Listed entries: Begin

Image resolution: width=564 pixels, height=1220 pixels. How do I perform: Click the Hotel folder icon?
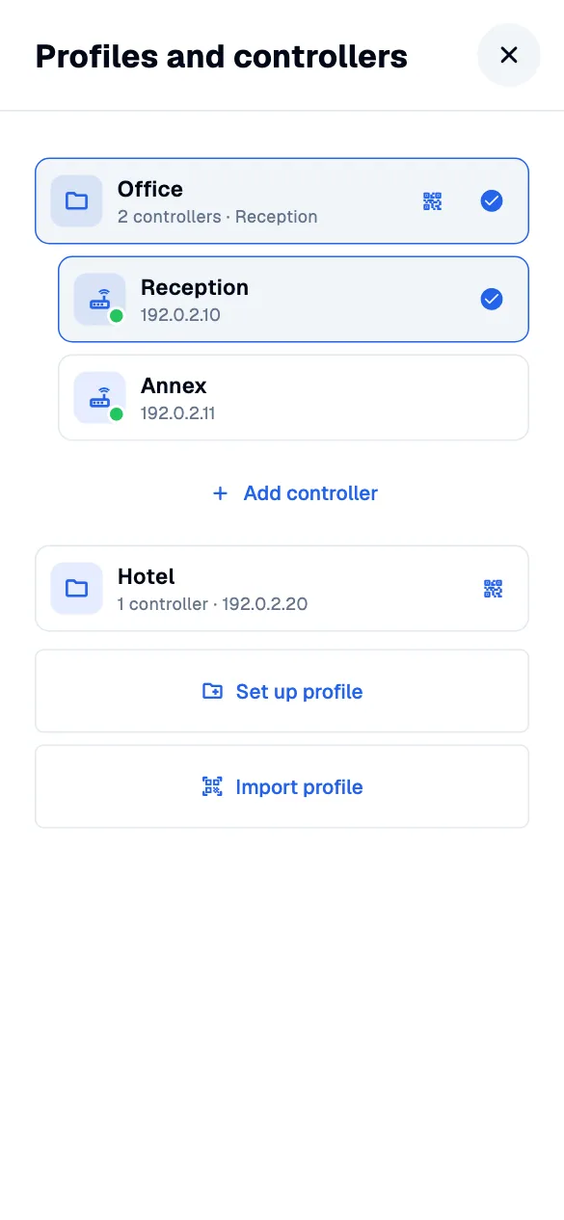pyautogui.click(x=76, y=589)
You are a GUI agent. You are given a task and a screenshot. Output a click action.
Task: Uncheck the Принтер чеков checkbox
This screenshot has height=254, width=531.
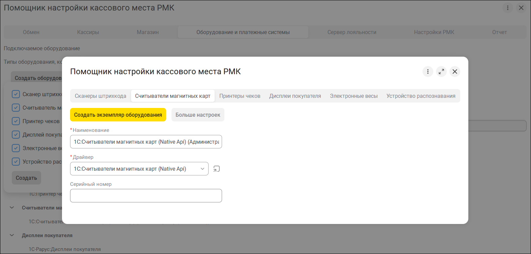(x=16, y=121)
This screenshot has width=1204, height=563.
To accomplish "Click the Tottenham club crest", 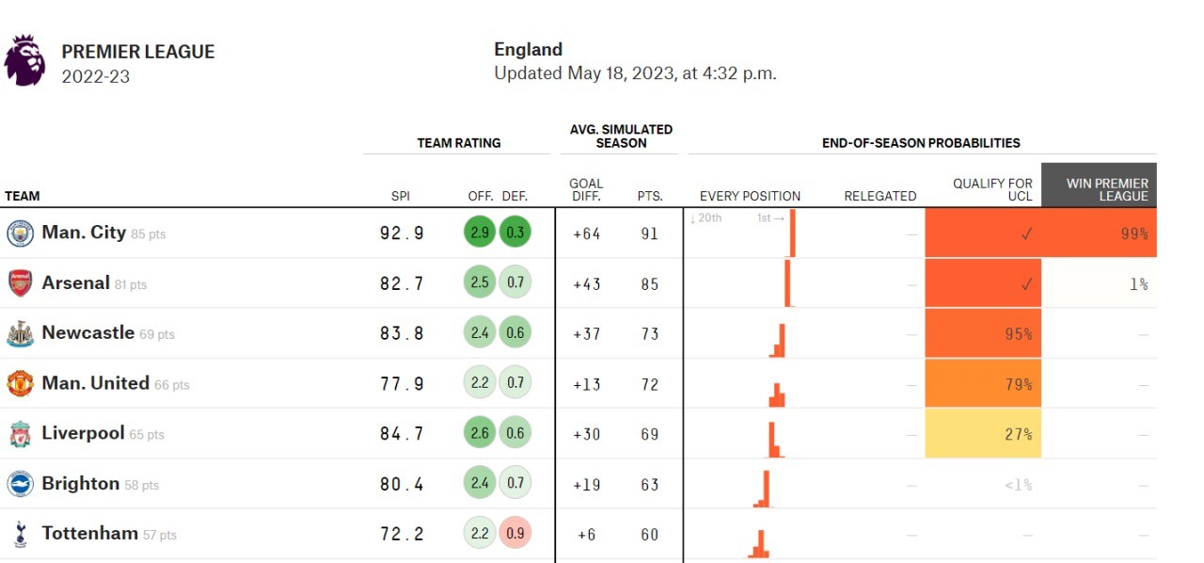I will (20, 534).
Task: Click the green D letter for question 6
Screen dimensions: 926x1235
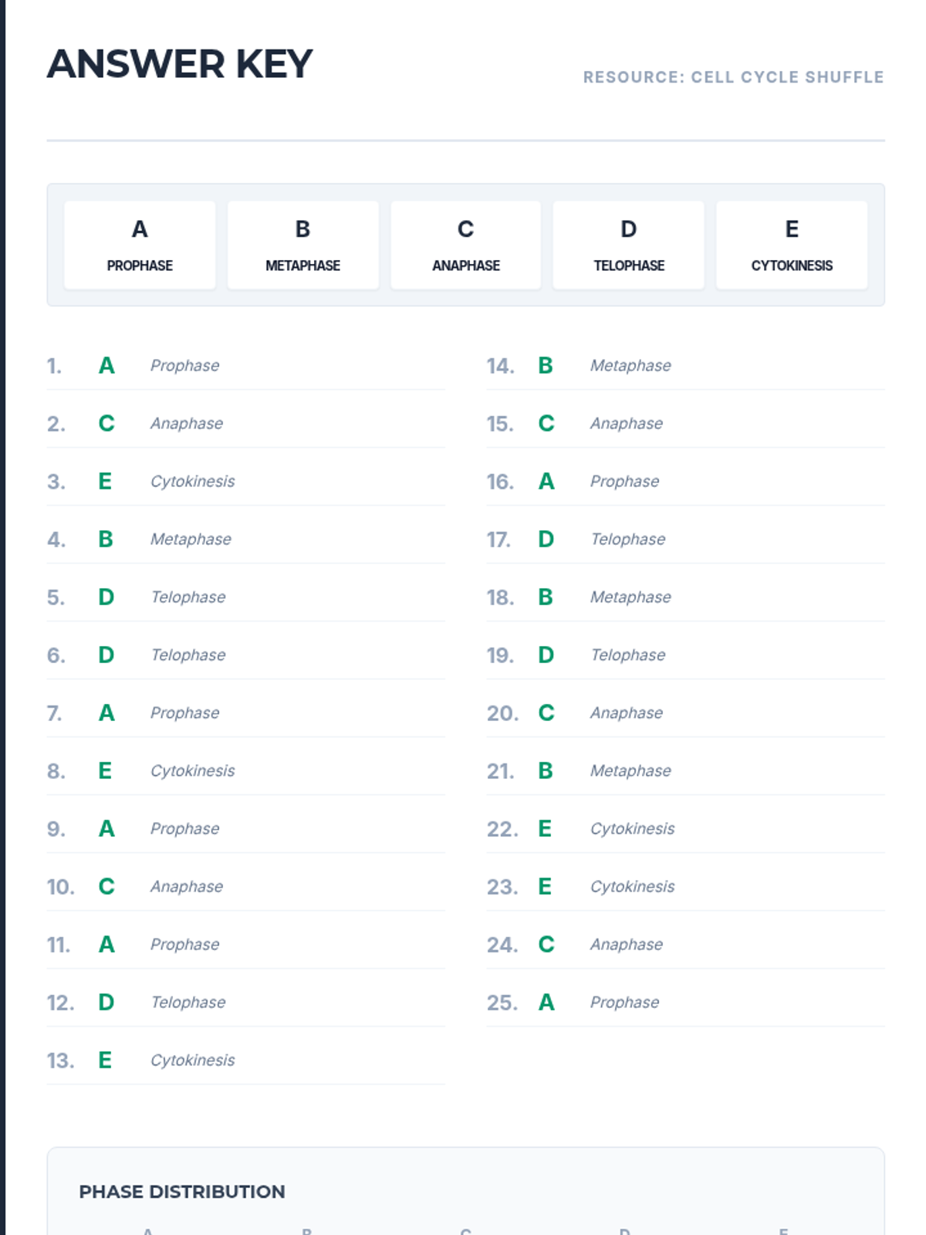Action: click(x=106, y=655)
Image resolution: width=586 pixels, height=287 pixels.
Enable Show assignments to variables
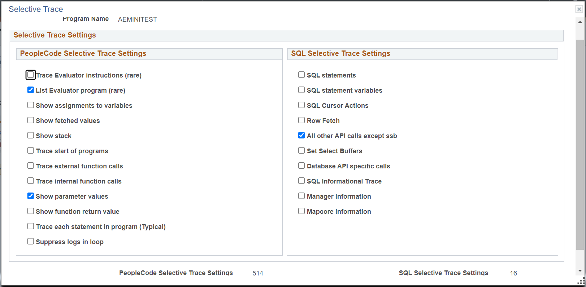[31, 105]
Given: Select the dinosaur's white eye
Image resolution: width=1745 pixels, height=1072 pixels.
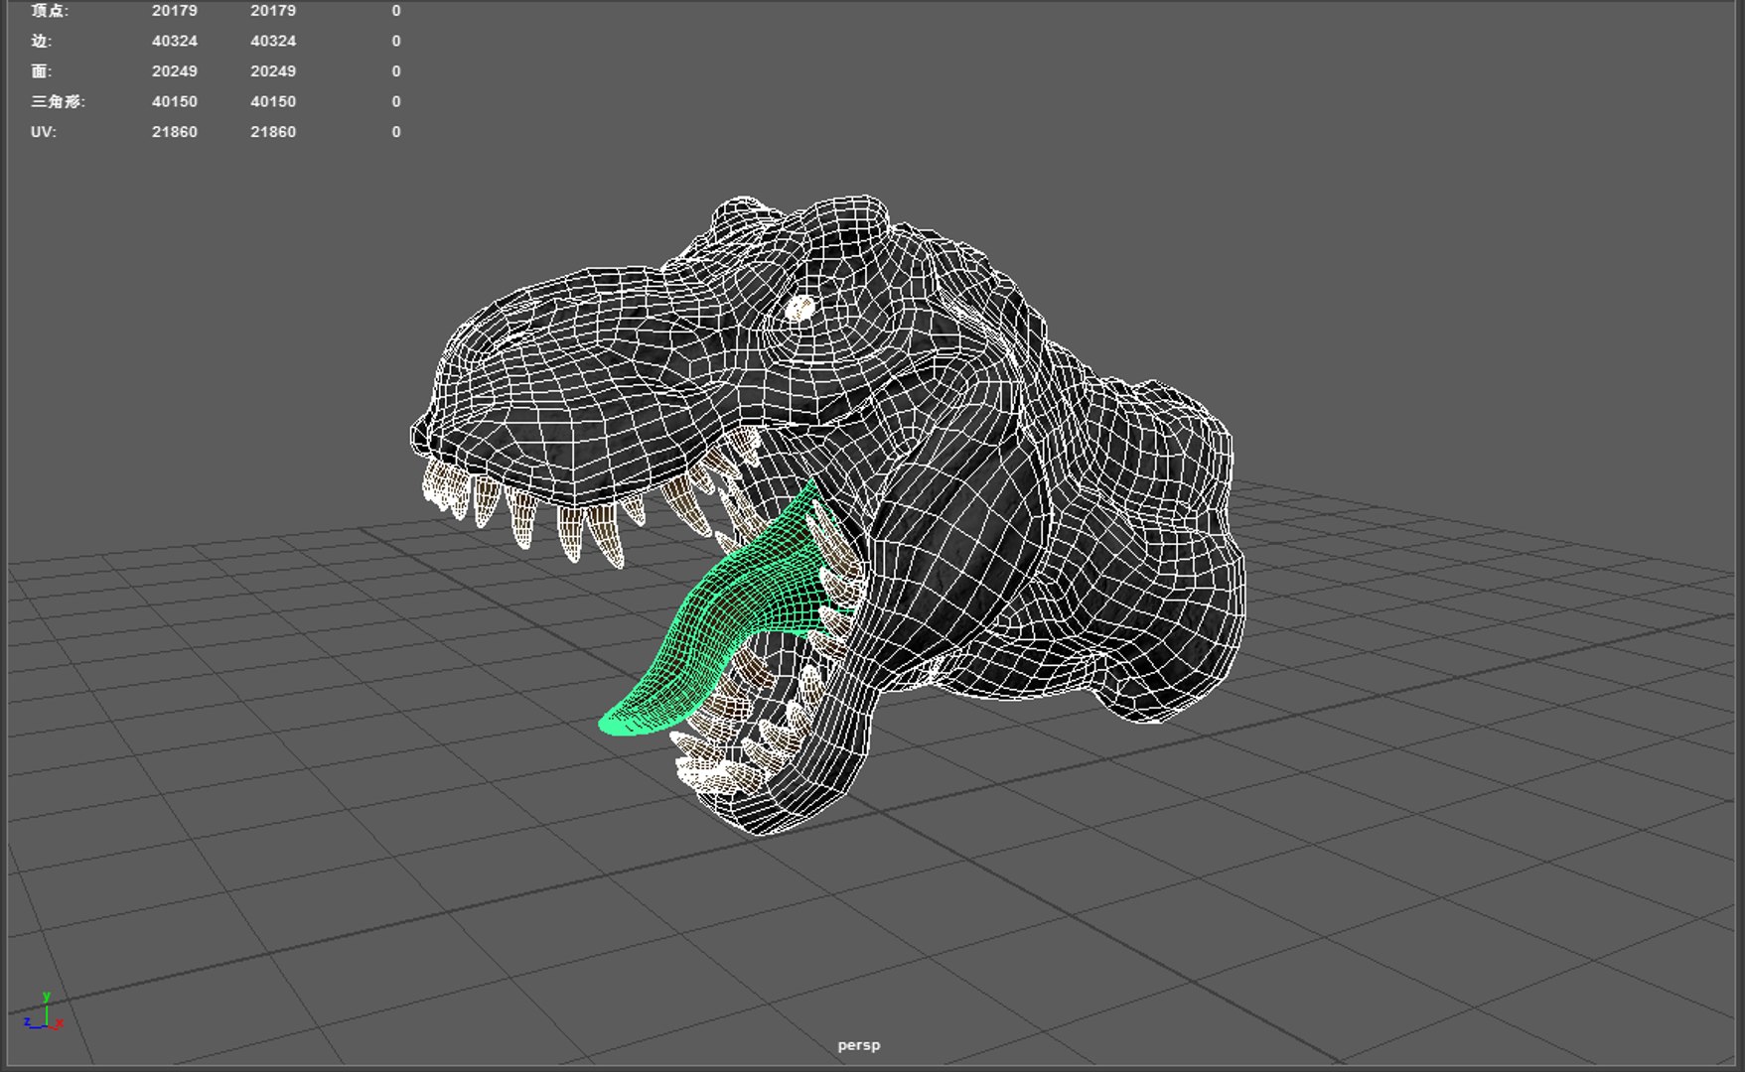Looking at the screenshot, I should click(799, 308).
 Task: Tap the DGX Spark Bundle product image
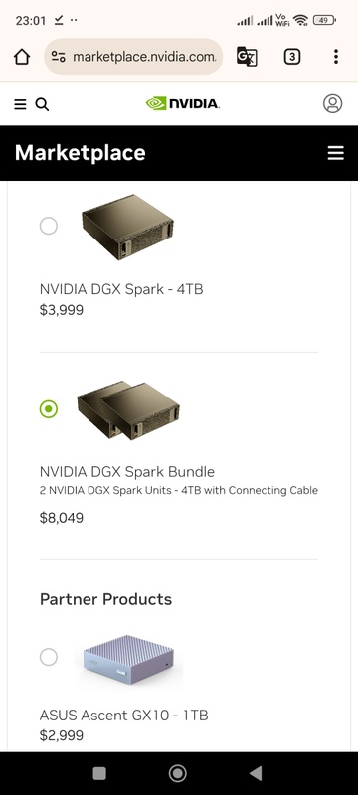tap(128, 410)
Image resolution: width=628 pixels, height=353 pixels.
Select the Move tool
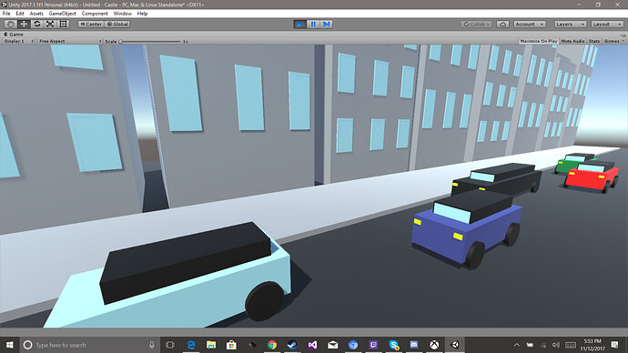pyautogui.click(x=24, y=24)
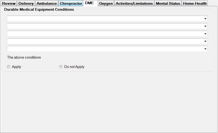Select the Mental Status tab

168,3
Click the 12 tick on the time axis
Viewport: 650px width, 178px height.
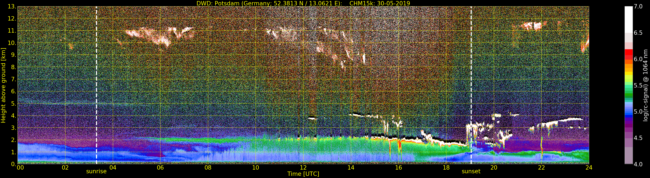tap(303, 167)
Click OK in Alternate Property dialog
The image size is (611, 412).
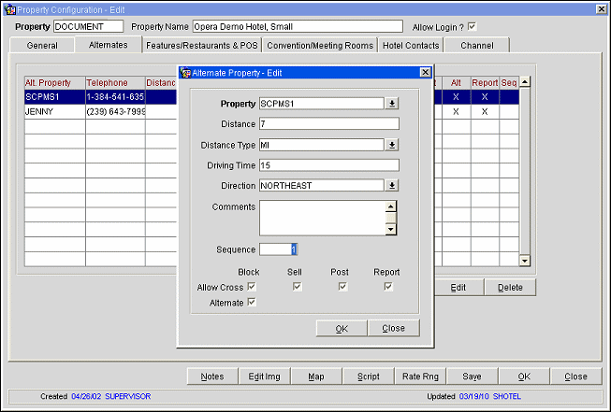342,328
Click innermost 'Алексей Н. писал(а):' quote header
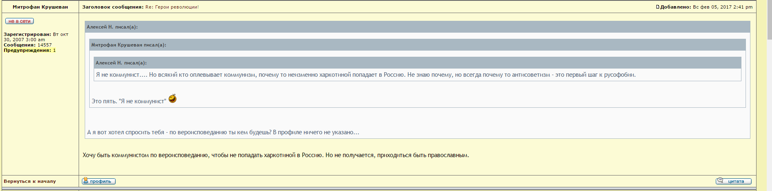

Listed entries: End

Task requirements » An exact copy is needed. It runs from the line above containing "Task: Click the green D letter for question 6" down to the line containing "Given: Select the dinosaur's white eye", both included, with no pictures.

Result for this task »
Task: Click the green D letter for question 6
Screen dimensions: 926x1235
Action: click(x=106, y=655)
Image resolution: width=586 pixels, height=287 pixels.
Enable Show assignments to variables
[31, 105]
Given: Select the dinosaur's white eye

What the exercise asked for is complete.